Das Bild in dieser Aufführung gehört allen, das Geräusch wiederum wie auch das Wort gehört nur der, in deren Gedankenwelt wir als Publikum uns bewegen. Aber auch die Bilder, die wir als Publikum sehen, sind nicht die Bilder unserer Einbildungskraft, das Denken, in das uns die Performance einlässt liefert uns lose die Bilder eines Denkens, das selbst dadurch lose wirkt. Der Andere wird so zum Objekt einer solipsistischen Veranstaltung, die letztlich das Eigene im Anderen nur verdoppelt. Der Performance über Liebe und Religion gelingt so eine Art Gleichnis über abendländisches Denken überhaupt, über dessen Unfähigkeit sich dem Anderen zu öffnen, ihn zuzulassen, aber auch, eine Darstellung seiner Bodenlosigkeit, vor der es auch nicht sein Reproduktionswahn rettet.

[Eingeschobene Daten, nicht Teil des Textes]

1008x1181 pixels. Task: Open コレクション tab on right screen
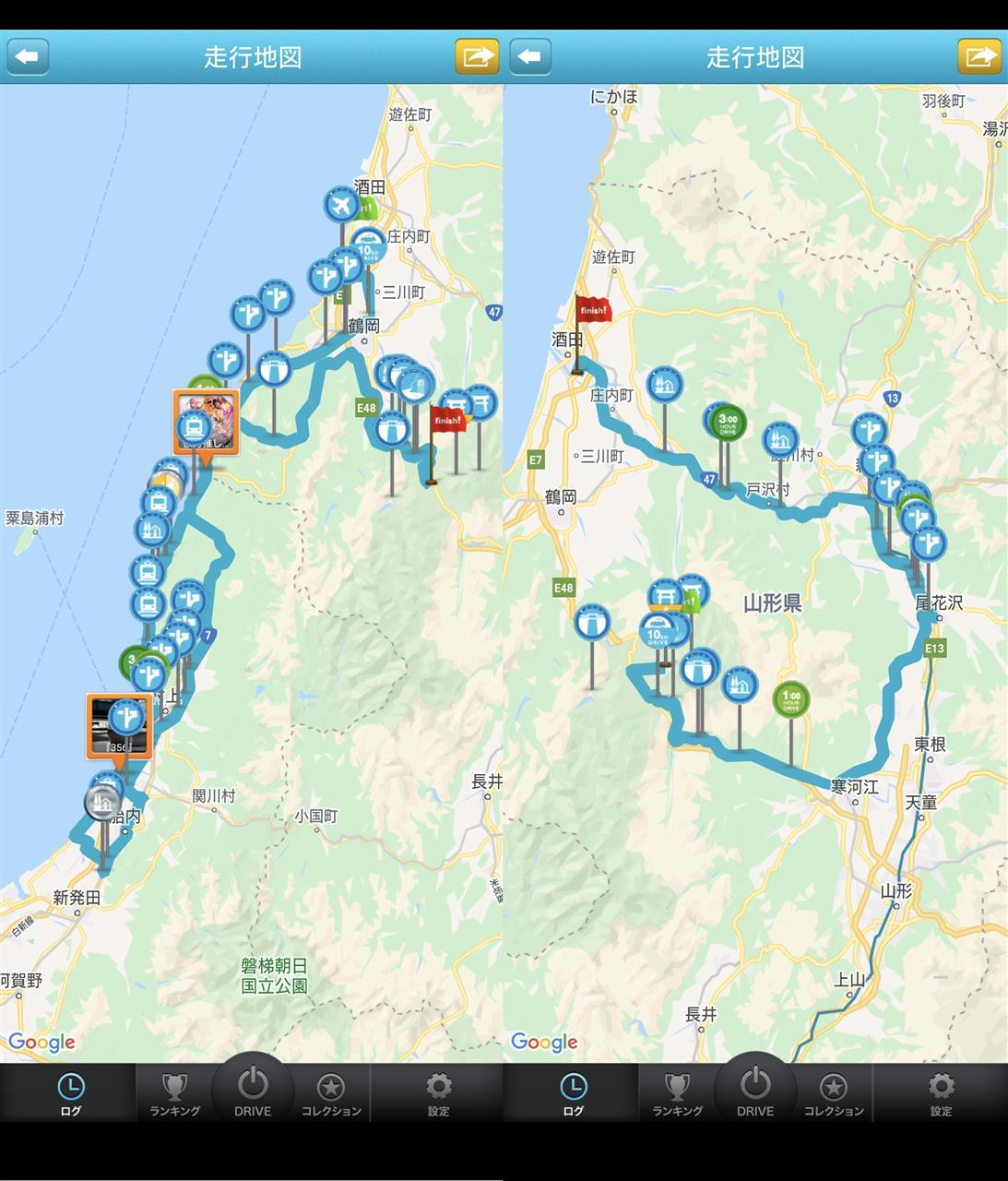point(834,1094)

Das Dargestellte ist nicht wirklicher als sein Bild, umgekehrt vervielfältigt die Vervielfältigung seiner Bilder die möglichen Wirklichkeiten.
Vom Toben im Schnee kennt man es: die Auf- und Abbewegungen der Arme, die Flügel im gefrorenen Nass hinterlassen. Hier nun auf trockenen Boden ist es die Imagination, die uns das Bild der Engelsflügel vorspielen, Flügel der Frau, deren Unschuld in ihrem Begehren im Verlauf der Performance sich erweisen soll. Stöhnend vollzieht sie die Bewegungen als hieße es einen Kraftakt hineinzulegen um diese Unschuld tatsächlich zu gewinnen oder zu erhalten.

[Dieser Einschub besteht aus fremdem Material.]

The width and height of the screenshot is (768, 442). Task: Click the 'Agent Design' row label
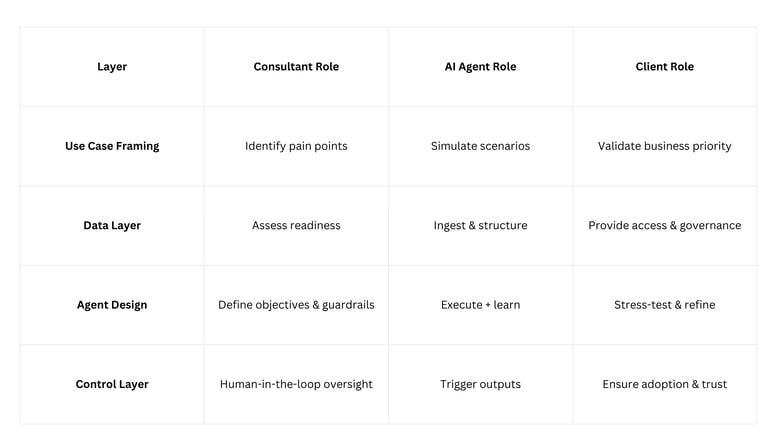click(112, 305)
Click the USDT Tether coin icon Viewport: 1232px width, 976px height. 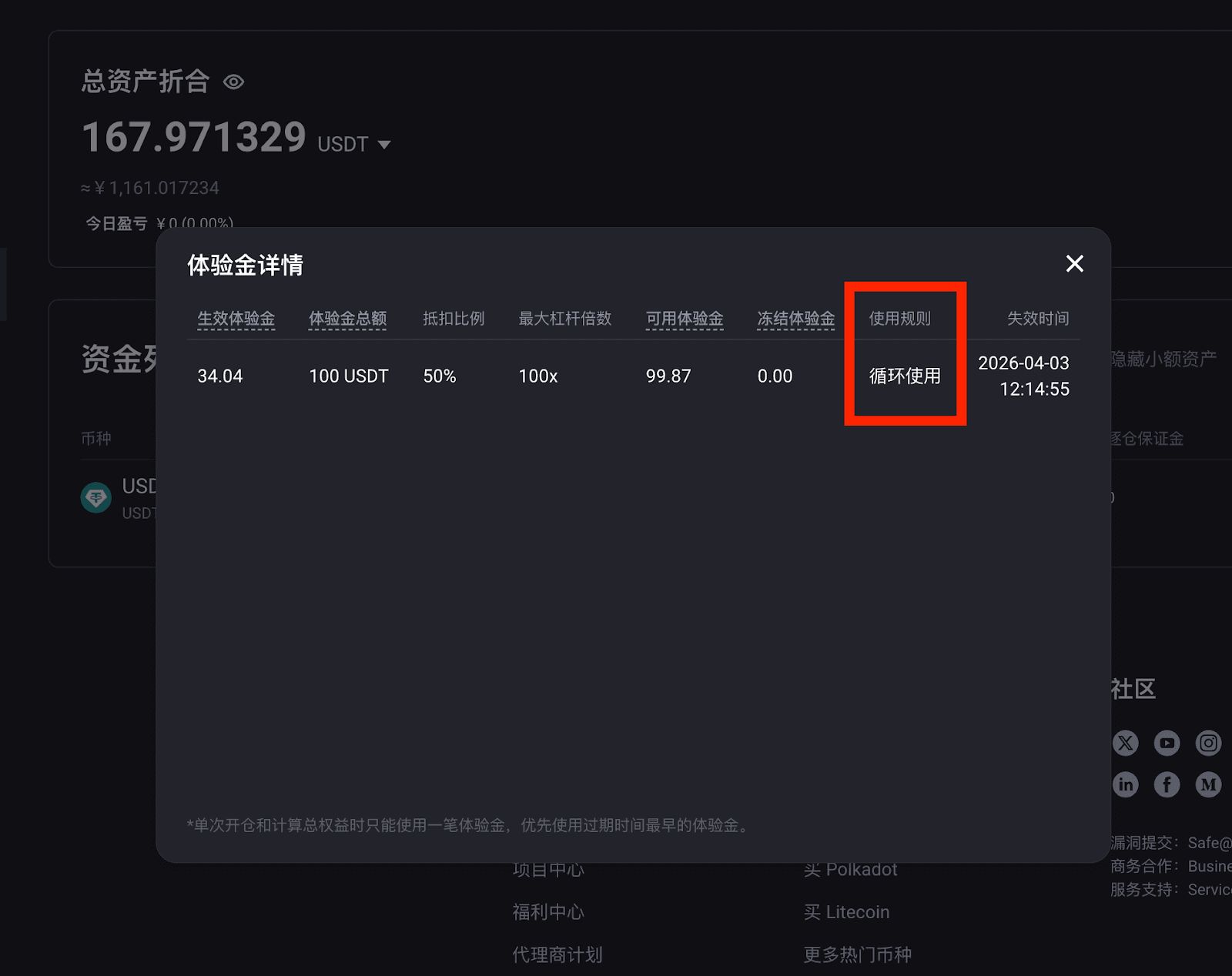coord(96,498)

In der Erinnerung die Bewegung zum Bild geronnen, die Spur der Bewegung zur Bewegung selbst imaginiert.
Etwas streift über den Boden, wird über ihn gestreift. Rhythmisch und immer mehr sich in ein lustvolles Rasen steigernd, dabei Lachen, nicht über etwas, das sie belustigte, eher als ob sie etwas kitzelte, als ob sie jemand kitzelte, sie kitzelte und nicht damit aufhörte, nicht dabei nachließ.
Immer wieder dieselbe Abfolge: Betrachten der Kleider, sie anprobieren, sich in ihnen betrachten, dann wieder verfallen geradezu in übermäßig hektische sportliche Aktionen mit Sprüngen die beiden Stufen zum Bett hinauf um in einen Dialog zwischen dem Engel und dem Priester zu verfallen, beide Figuren wie Handpuppen der Getriebenen behandelt, die vor einem Spiegel tanzt und sich immer wieder mit dem mit einem Bild der Jungfrau bedrucktem Kleid vor sich selbst spiegelt, bevor sie wieder den kleinen Engel und die Priesterfigur aufnimmt, oder den Telefonhörer.
Nichts wird dargestellt um es in welchem Kontext auch immer aufzuzeigen, eher erinnert das Spiel und das ganz wörtlich an das Panoptikum, das Hermann Kasack zu Beginn seiner Stadt hinter dem Strom erstehen lässt um Bewegungen aufzuzeigen, die die Toten wiederholen müssten, um sich in deren Sinnlosigkeit besser von ihnen trennen zu können, um gereinigt von ihnen in ein Jenseits eintreten zu können.
Nicht die Religion ist der Tod der Liebe, es ist das einzig Um-sich-selbst-Kreisen einer postmodernen Egomanie, die sich vor allem anderen verschließt, noch vor dem verschließt, was es vermeintlich liebt und diesen Ausschluss noch nicht einmal bemerkt.